El avance tecnológico permite ver proteínas en vivo y en 3D

Suele decirse que una imagen vale más que mil palabras. Y si esto es cierto en muchos aspectos, suele ser crucial en la vida de un científico. Tal vez por eso, el Nobel de Química 2017 se adjudicó a tres científicos que lograron obtener las imágenes de más alta resolución con que se cuente hasta ahora de la maquinaria molecular de la vida: la superficie del virus del zika, proteínas que confieren resistencia a los antibióticos; engranajes que gobiernan los ritmos biológicos; moléculas que reaccionan frente a la luz en la fotosíntesis.

Estos son sólo algunos ejemplos de las cientos de biomoléculas que hoy pueden verse desde todos los ángulos y en acción gracias a la tecnología desarrollada por Richard Henderson, Jacques Dubochet y Joachim Frank, la criomicroscopía electrónica (cryo-EM, según sus siglas en inglés).

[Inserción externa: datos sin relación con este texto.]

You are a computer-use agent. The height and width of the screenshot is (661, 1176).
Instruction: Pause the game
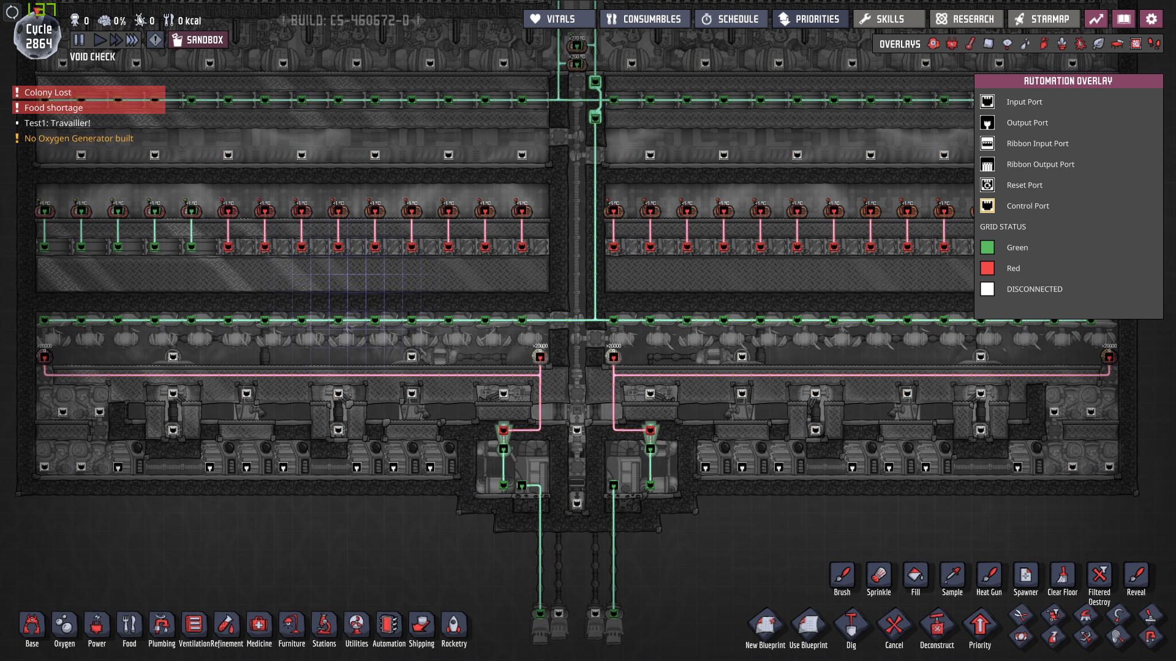click(79, 40)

“Muchas de las técnicas de microscopía para hacer biología estructural son indirectas, mediante la difracción de rayos X, que permite deducir la estructura cristalina de las moléculas -explica Galo Soler Illia, decano del Instituto de Nanosistemas de la Universidad Nacional de San Martín e investigador del Conicet-. Pero querer analizar así la estructura funcional de una proteína es como tratar de ver cómo nada un pez observando sardinas en una lata. Lo que lograron los premiados de este año son tres avances muy potentes: mejorar los detectores del microscopio electrónico, mejorar el congelamiento con un método muy inteligente para evitar que el agua de las moléculas biológicas se cristalice, lo que deja todo como estaba funcionando, y desarrollar la capacidad de cálculo para reconstruir la imagen en 3D”.

Un universo invisible al ojo humano

Las imágenes de objetos invisibles al ojo humano son claves para entender procesos biológicos. Sin embargo, hasta ahora el mapa de la bioquímica estaba salpicado de espacios en blanco porque la tecnología disponible no permitía generar imágenes de gran parte de la maquinaria molecular de la vida, dice el comunicado de la Academia Nobel.

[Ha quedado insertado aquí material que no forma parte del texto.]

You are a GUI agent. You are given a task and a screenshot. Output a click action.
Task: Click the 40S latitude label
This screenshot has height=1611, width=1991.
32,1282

En la primera mitad del Siglo XX, biomoléculas como las proteínas eran una “terra incognita” para los exploradores de la biología. En los años 50, Rosalind Franklin y otros investigadores británicos utilizaron la cristalografía de rayos X para dilucidar la estructura del ADN. En los años ochenta, esta tecnología fue complementada por la resonancia magnética nuclear, que no solo revela la estructura de biomoléculas, sino también cómo se mueven e interactúan entre sí.

Sin embargo, estos métodos tenían varias limitaciones. “Biomoléculas como las proteínas de membrana son muy difícil de cristalizar y, por lo tanto, es imposible estudiarlas por rayos X -detalla via mail desde Hamburgo, Alemania, Gastón Corthey, doctor en Química por la Universidad Nacional de La Plata e investigador adjunto del Conicet en el Instituto de Nanosistemas de la UNSAM-. Por otra parte, la utilización de rayos X requiere de instalaciones gigantescas como los sincrotrones y los láseres de electrones libres con costos de miles de millones de dólares. La microscopía electrónica, en cambio, requiere de un equipo de laboratorio con costos mucho menores.”

A partir de la tecnología desarrollada por Henderson, Dubochet y Frank se pueden congelar las biomoléculas en pleno movimiento y visualizar procesos que nunca antes se habían visto. Entre 1975 y 1986, Frank desarrolló un método de procesamiento de imágenes que las fusiona para revelar su estructura tridimensional. En 1990, Henderson generó por primera vez una imagen tridimensional de una proteína a resolución atómica.

Y Dubochet descubrió cómo evitar que las moléculas se mueran cuando el agua se evapora en el vacío del microscopio electrónico: consiguió vitrificarlas enfriándola con tanta rapidez que el agua se solidifica en su forma líquida alrededor de la muestra biológica y conservan su forma natural. Con estos avances, en 2013 se logró la resolución máxima alcanzada hasta ahora en microscopía electrónica de muestras biológicas.

“Esta técnica se empezó a usar en 2000, pero nadie le creía a los datos -cuenta Fernando Goldbaum, investigador superior del Conicet en el Instituto Leloir, y próximo director del Centro de Rediseño e Ingeniería de Proteínas de la Universidad Nacional de San Martín-; a veces, usando la misma tecnología, se obtenían imágenes completamente distintas. Al principio, se empleaba más que nada para células y tejidos, pero gracias a que mejoraron muchísimo la calidad de los detectores y las técnicas matemáticas de validación de datos, hoy se llega a una resolución del 100% o 3 ångströms. La resolución de la cristalografía alcanzaba alrededor de un ångström (una diez mil millonésima parte del metro)”.